Taming your Teething Tiger Naturally

By Dr Suzy McCleary, TCM

So your perfectly happy content baby is now a bundle of misery. They are trying to chew on everything in sight. Even the pet dog is not safe. It’s teething time. A teething baby can mean sleepless nights, irritability, crying, poor appetite, swollen gums and constant drool. It can be a distressing time not only for your baby but for the whole family. But it doesn’t have to be. Here are some simple tips to relieve the discomfort of teething and what you can do to reduce future pain and fever naturally using the ancient wisdom of Traditional Chinese Medicine.

What is teething?

Teething is a normal physiological process and a required part of growth and development. Yes, we need those chompers. The first teeth, usually appear around 6 months and teething is usually completed around 2 1/2 years of age. Although many babies just cruise through teething without any fuss, for some babies it can be an extremely uncomfortable time, including pain and fever. According to traditional Chinese Medicine the symptoms that are often associated with teething are as a result of an imbalance in the body, namely the digestive system.

Why is teething so troublesome?

Many babies start teething around the time that foods are introduced to their diet. However children are born with an inherently weak digestive system, which is easily overwhelmed. This may occur as a result of over feeding, or feeding your baby or toddler processed foods high in refined flour and sugar.

If the baby’s digestive system is overwhelmed it has difficulty keeping pace with detoxification and elimination. Babies and toddlers can easily develop what is know as food stagnation. Food can sit undigested in the stomach or the intestines. This produces additional heat.

How does my child’s diet relate to teething pain and fever?

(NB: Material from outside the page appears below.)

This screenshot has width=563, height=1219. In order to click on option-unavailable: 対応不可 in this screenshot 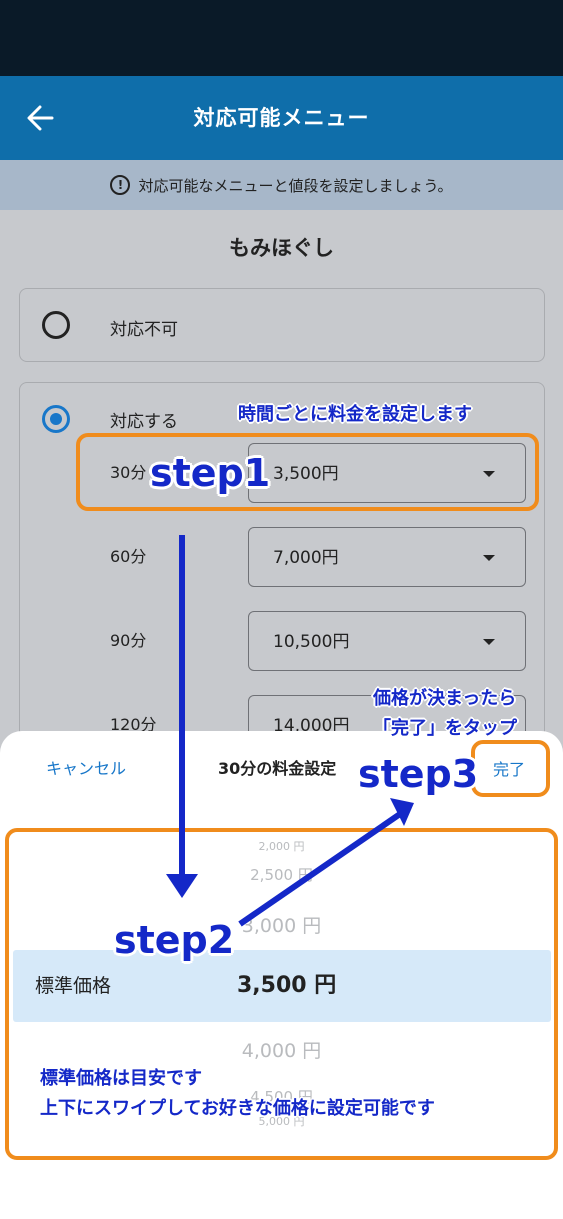, I will do `click(282, 325)`.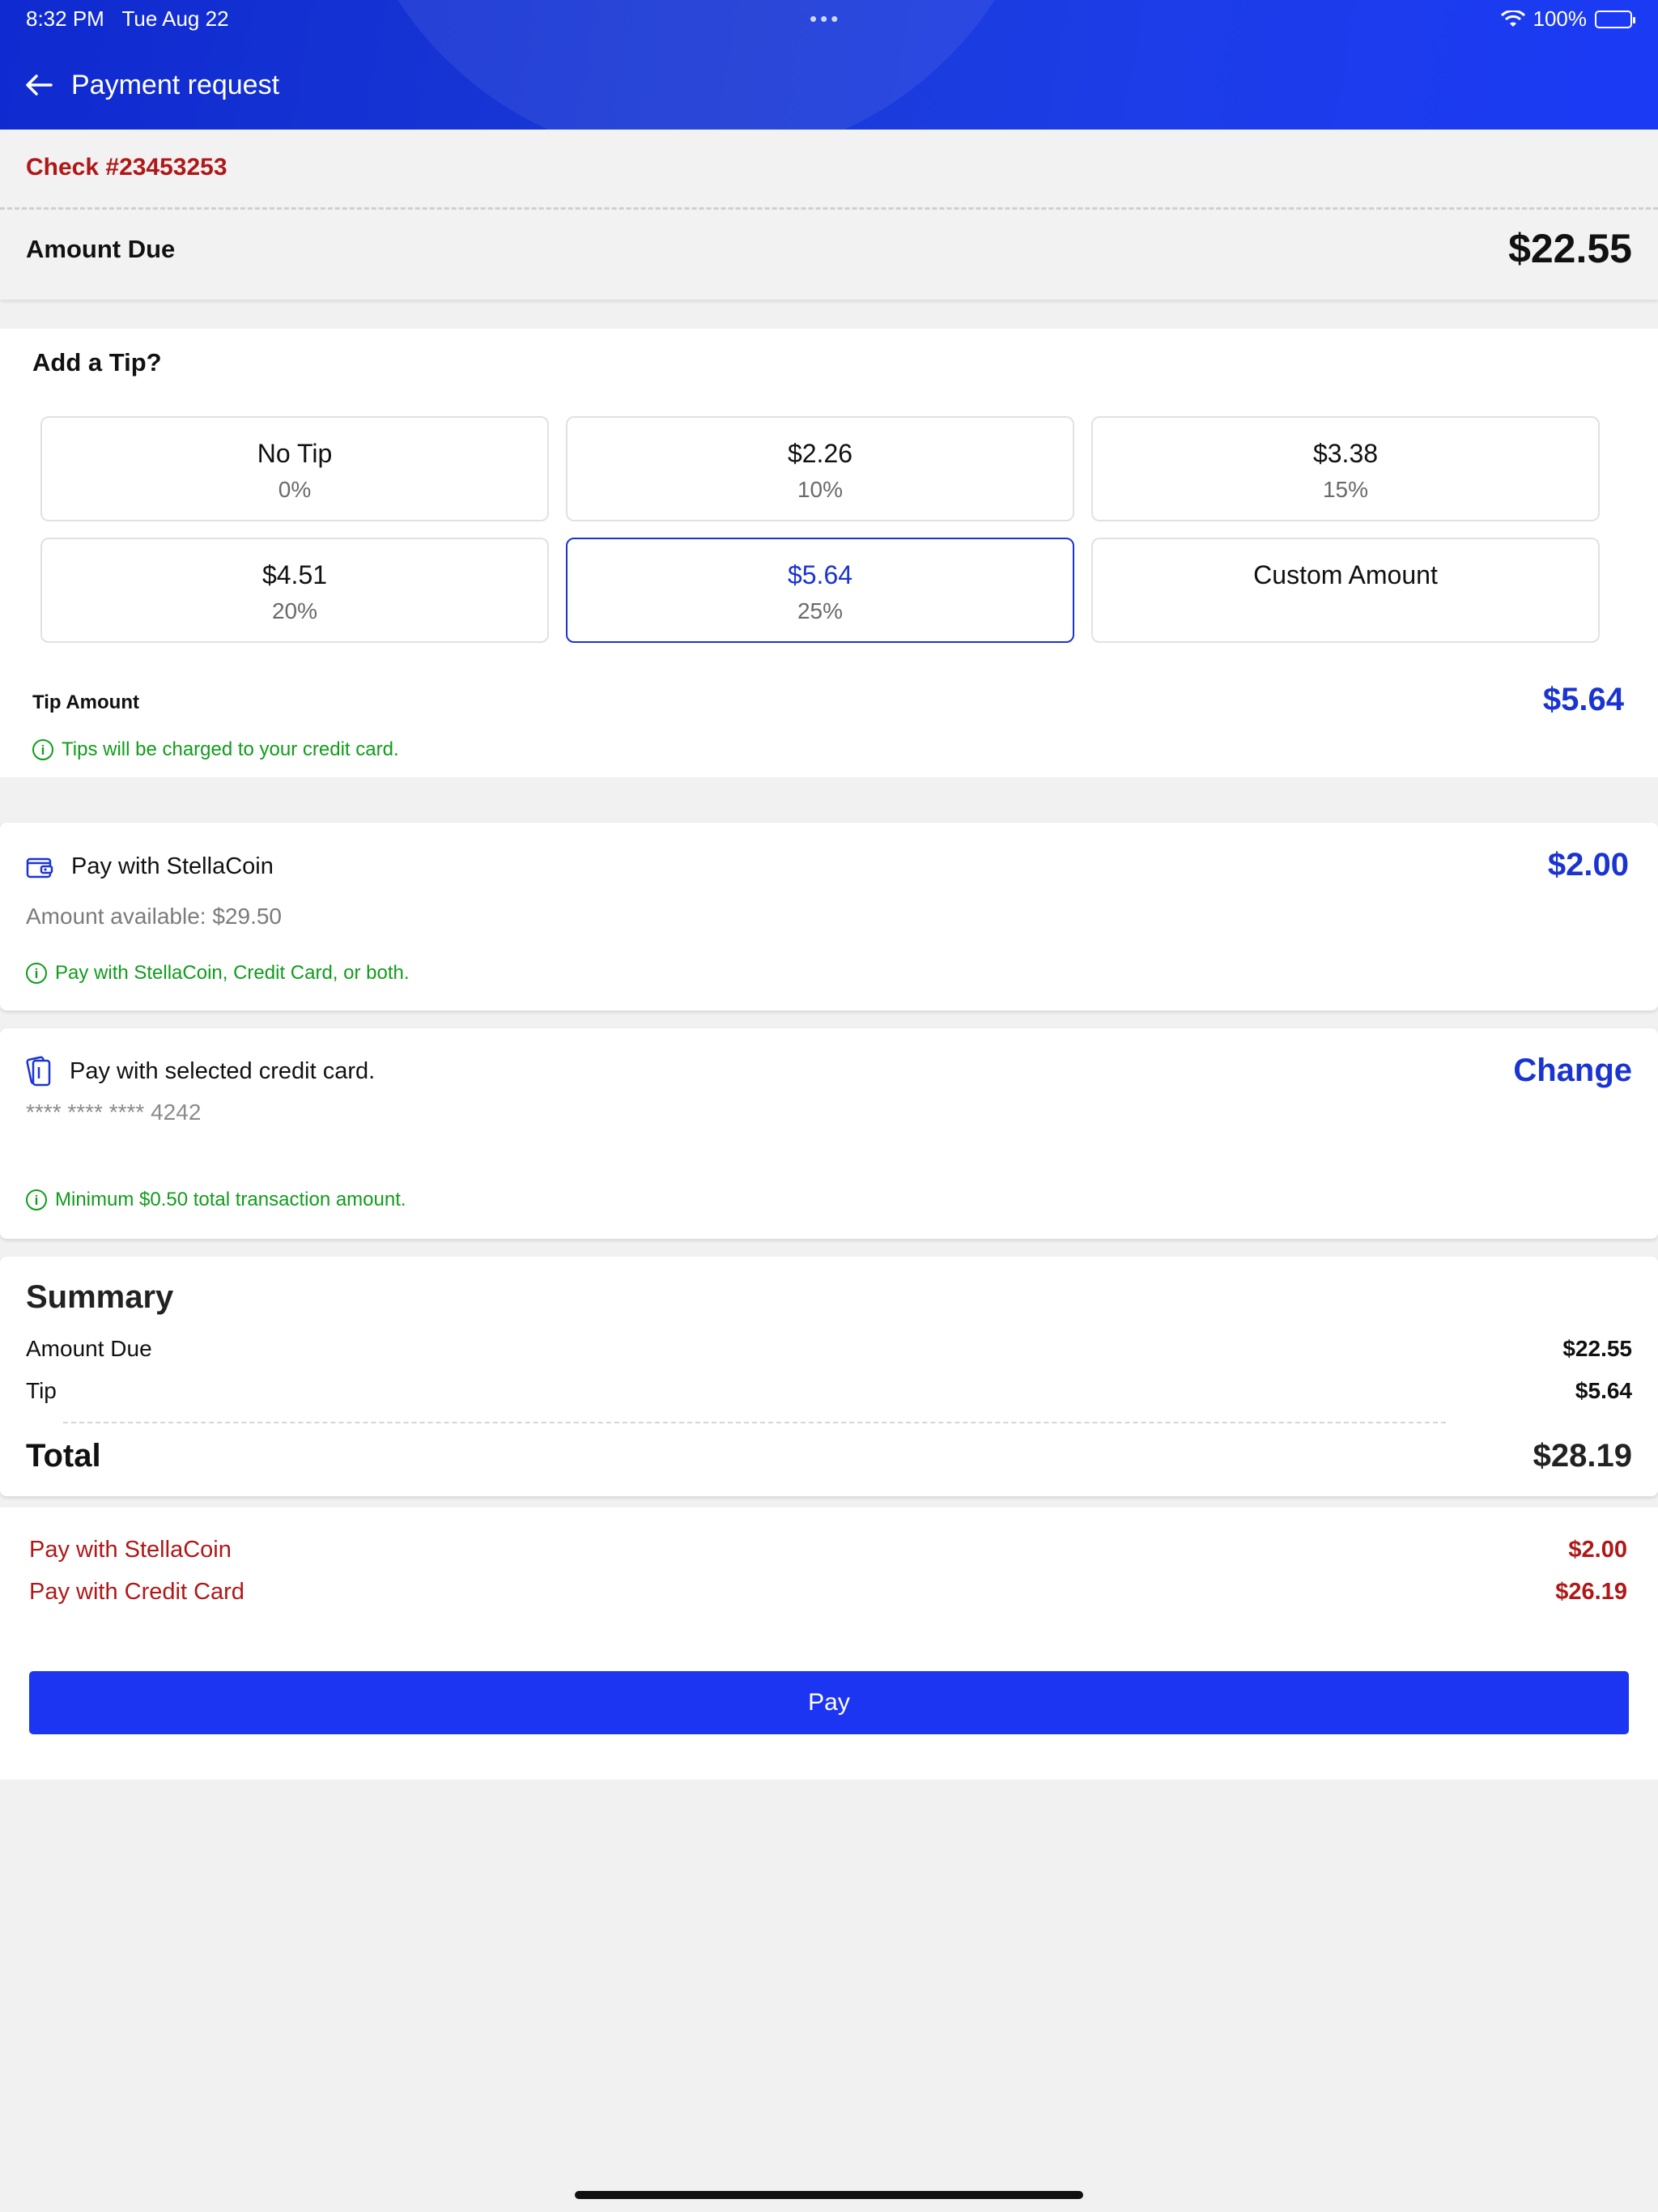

According to traditional Chinese Medicine the internal organs of the body are connected to the outside of the body by channels or pathways known as meridians. Like an invisible wire that carries energy. It is along these meridians that signs and symptoms of imbalances in the body can be seen. For example, the stomach meridian passes through the stomach and along the lower jaw and the large intestine passes through the intestines and along the upper jaw. During teething we often see red and inflamed gums. This is caused by the teeth pushing through the gum. However, if there is food stagnation in the stomach producing additional heat, this heat travels along the meridian towards the gums. The combination of the two factors can cause teething to be more painful and a fever may occur.